The problem: Write out the data exactly as given, dropping every picture.

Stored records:

* * * * * * * * *

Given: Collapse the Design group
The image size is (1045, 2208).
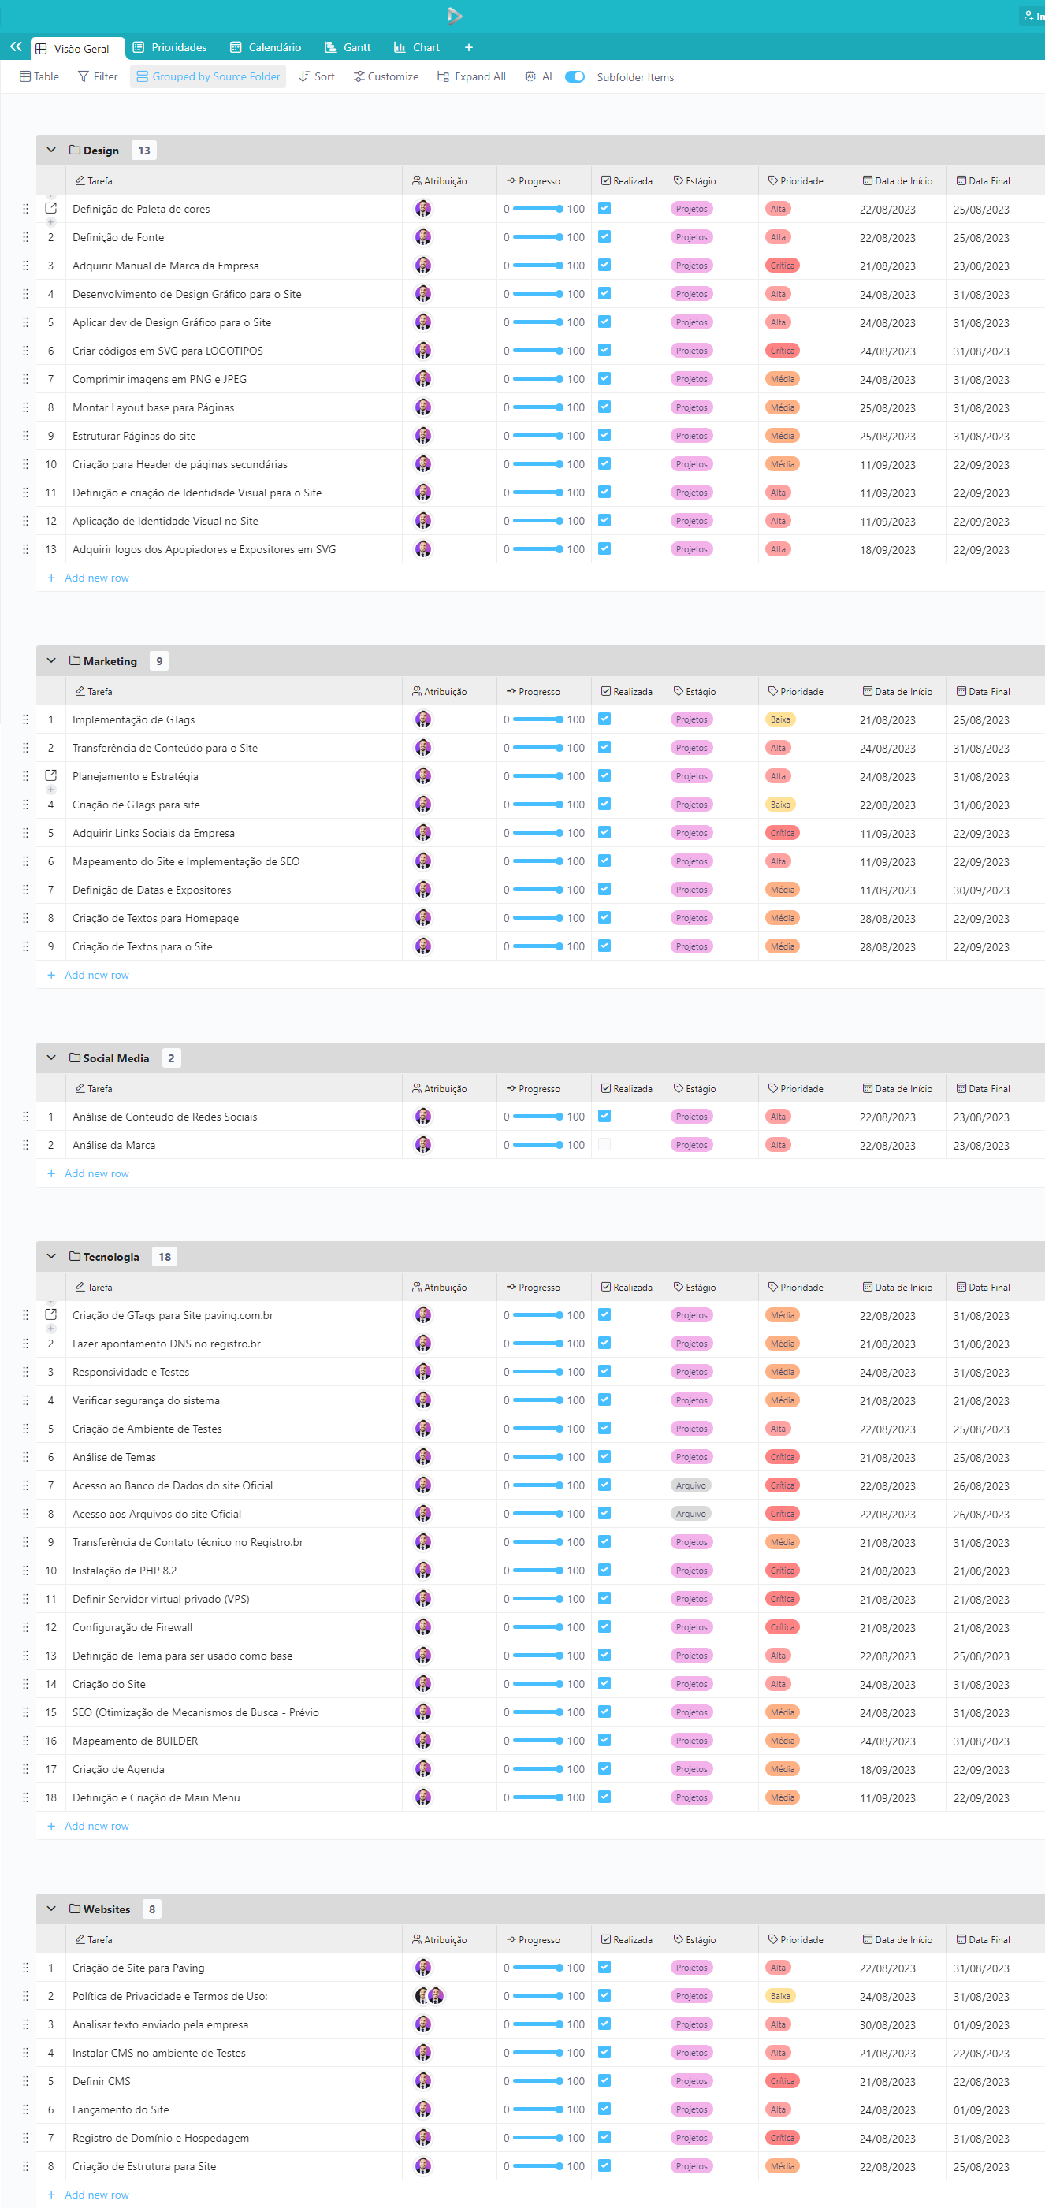Looking at the screenshot, I should (x=51, y=150).
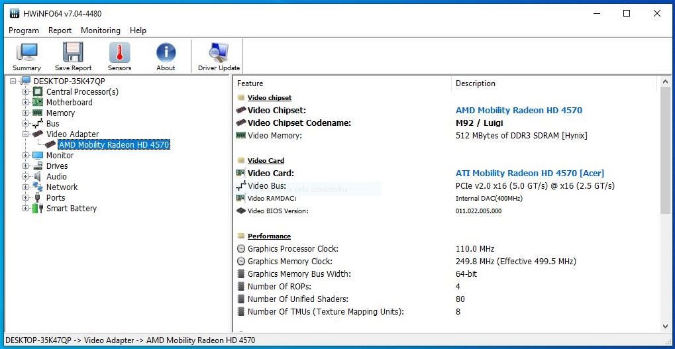Open the Sensors thermometer icon
675x349 pixels.
click(x=119, y=56)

* * * * * * * * *

Task solution:
Given: Collapse the Design group
The image size is (1045, 2208).
Looking at the screenshot, I should (x=51, y=150).
Open the Sensors thermometer icon
675x349 pixels.
click(x=119, y=56)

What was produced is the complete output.